■ **Your assignment**
The response must consist of the lines from the one holding "You are a GUI" through the final line of the entries, given again exactly and without any pictures.
===============
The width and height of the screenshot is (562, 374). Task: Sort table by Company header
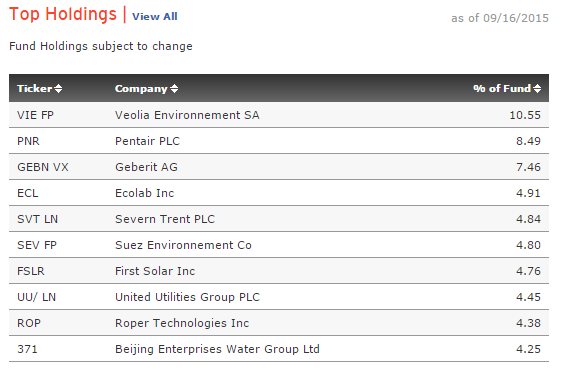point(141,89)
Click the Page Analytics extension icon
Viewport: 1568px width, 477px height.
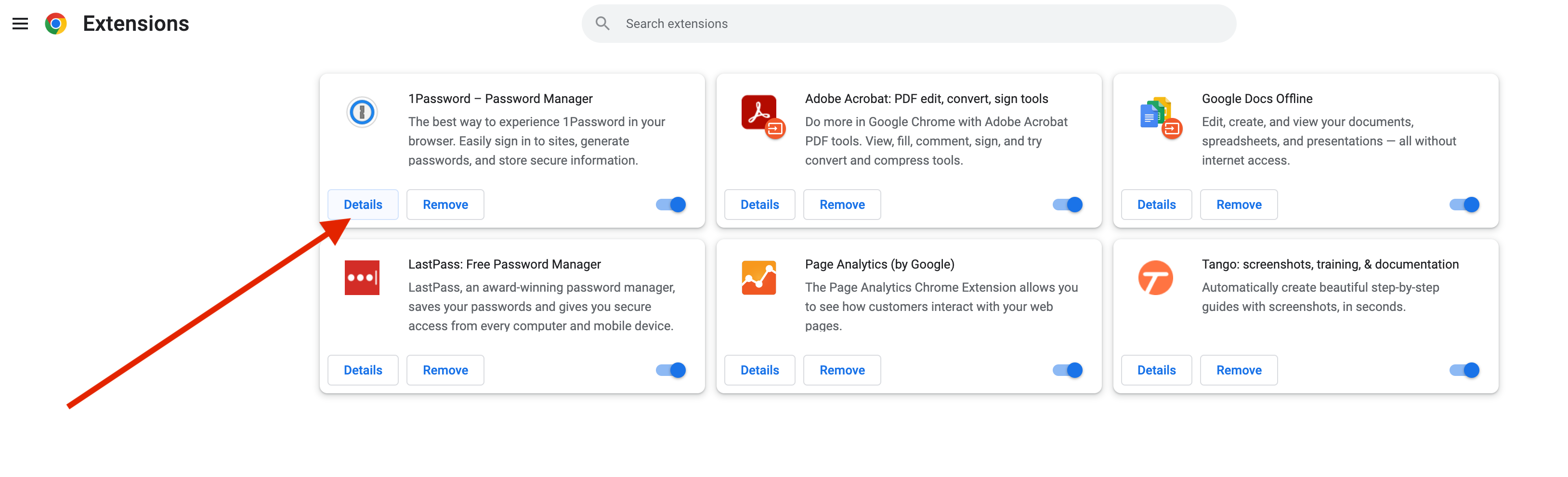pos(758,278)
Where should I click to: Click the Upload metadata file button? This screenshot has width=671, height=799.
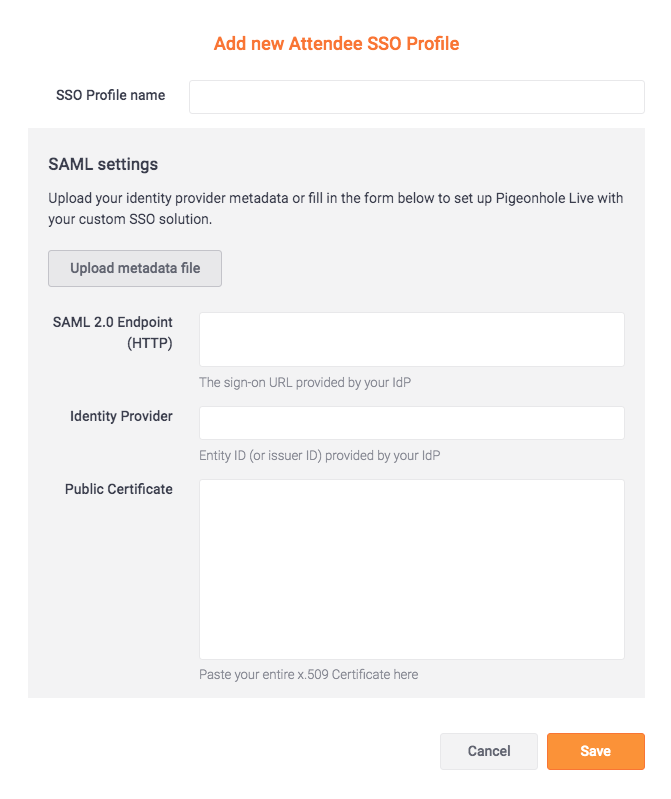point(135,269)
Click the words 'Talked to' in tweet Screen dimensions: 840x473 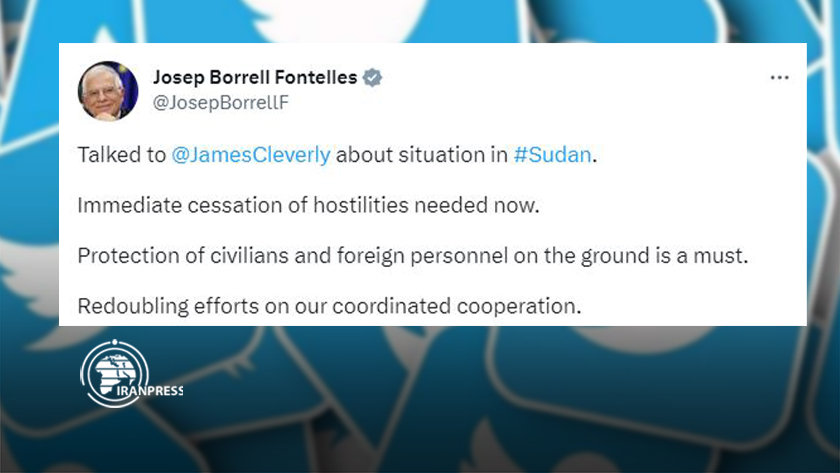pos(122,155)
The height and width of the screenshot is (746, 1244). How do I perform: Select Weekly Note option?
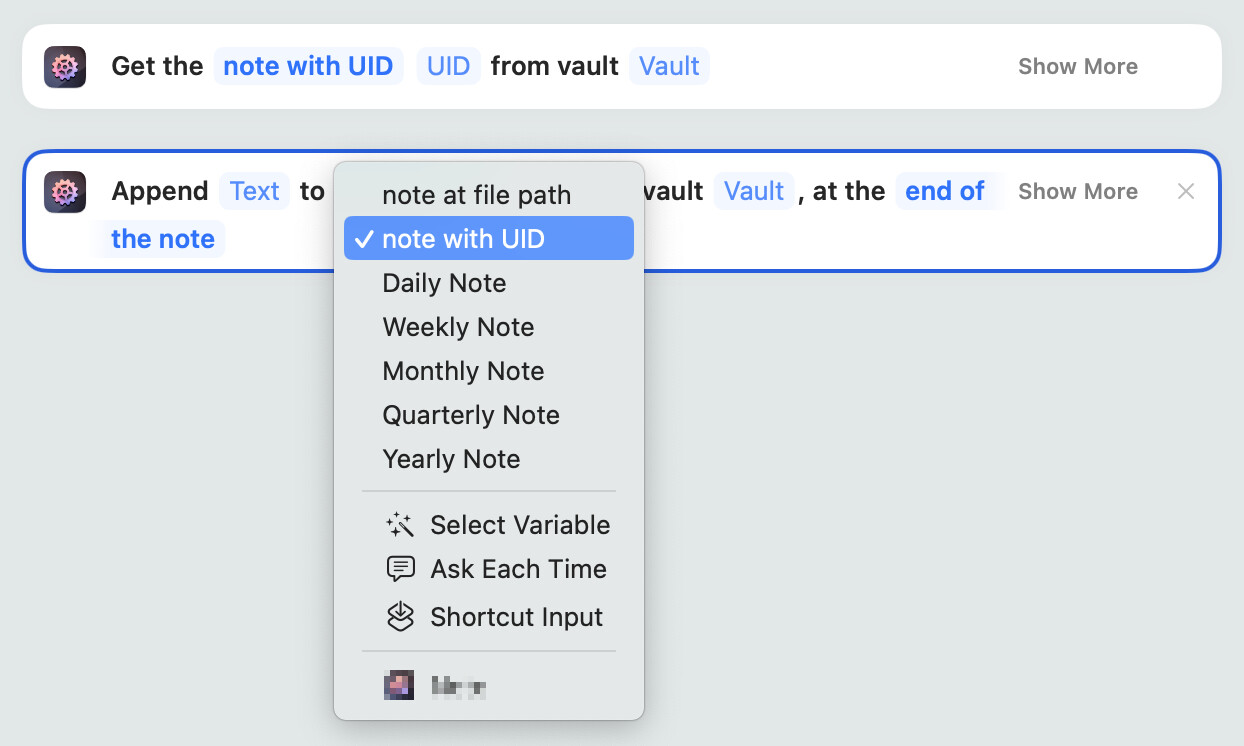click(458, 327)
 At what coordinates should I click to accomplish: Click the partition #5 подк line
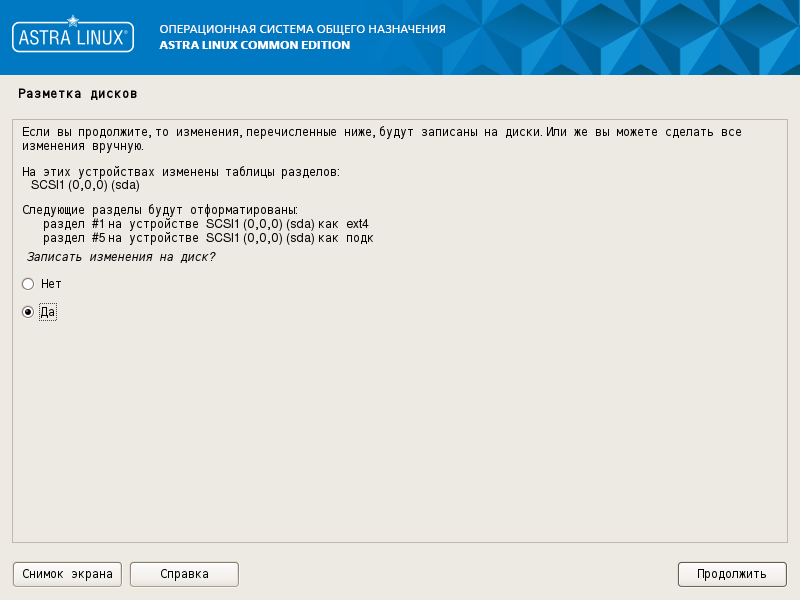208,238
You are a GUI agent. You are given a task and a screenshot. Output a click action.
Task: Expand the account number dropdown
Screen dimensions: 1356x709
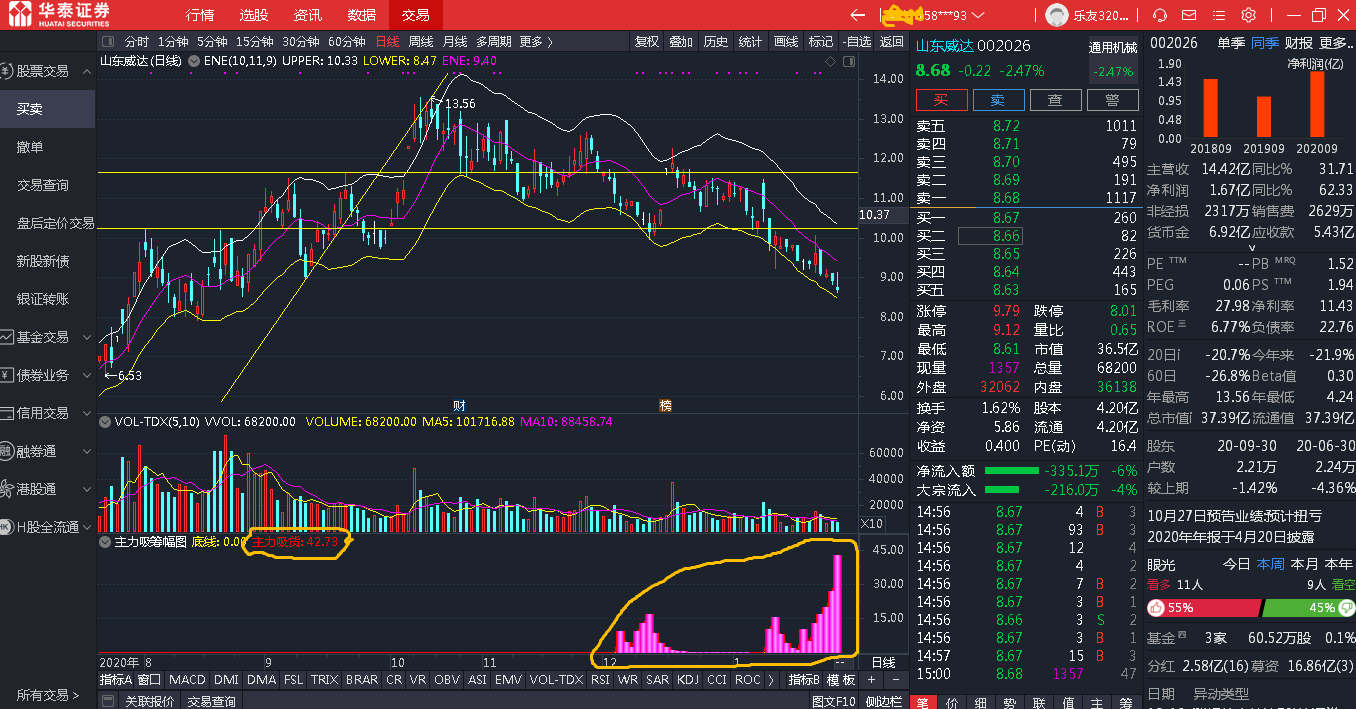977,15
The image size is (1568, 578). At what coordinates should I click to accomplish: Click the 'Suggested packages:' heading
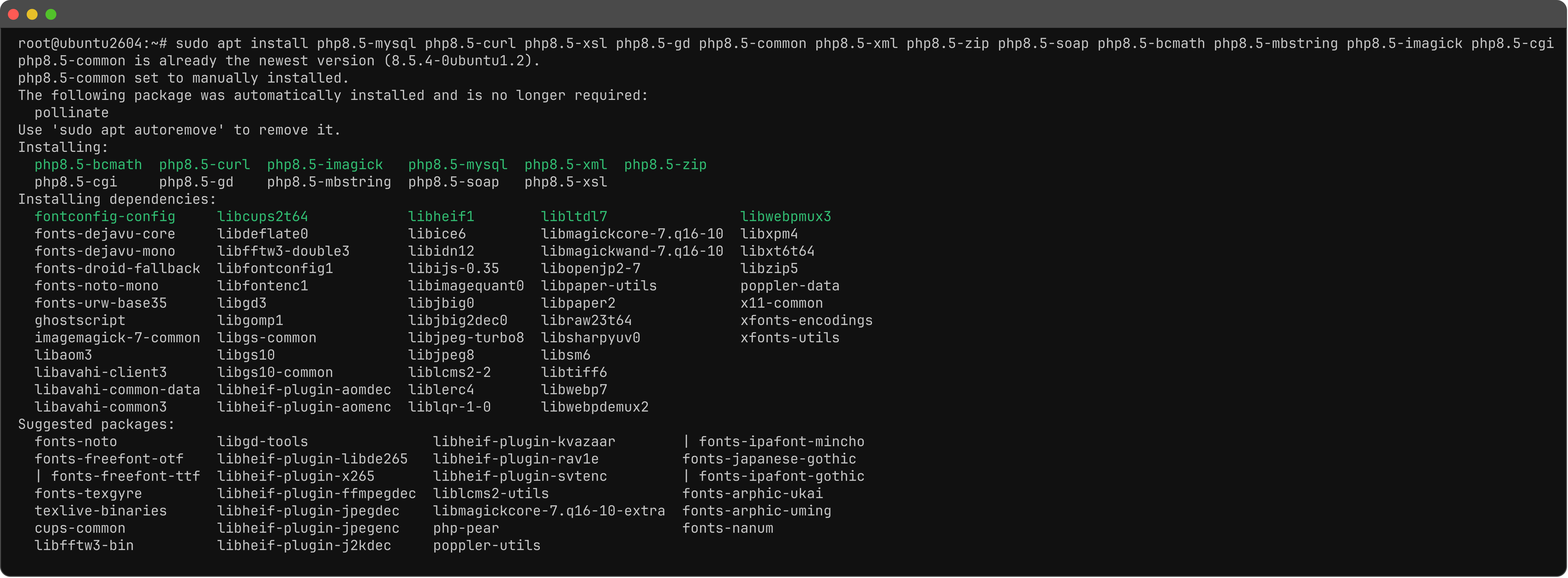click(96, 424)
===============
■ **Reply to the exercise**
You are a GUI agent. You are given a task and a screenshot. Output a click action.
Task: Expand the account number dropdown
Screen dimensions: 1356x709
977,15
The image size is (1568, 578). At what coordinates should I click to accomplish: Click the 'Suggested packages:' heading
click(96, 424)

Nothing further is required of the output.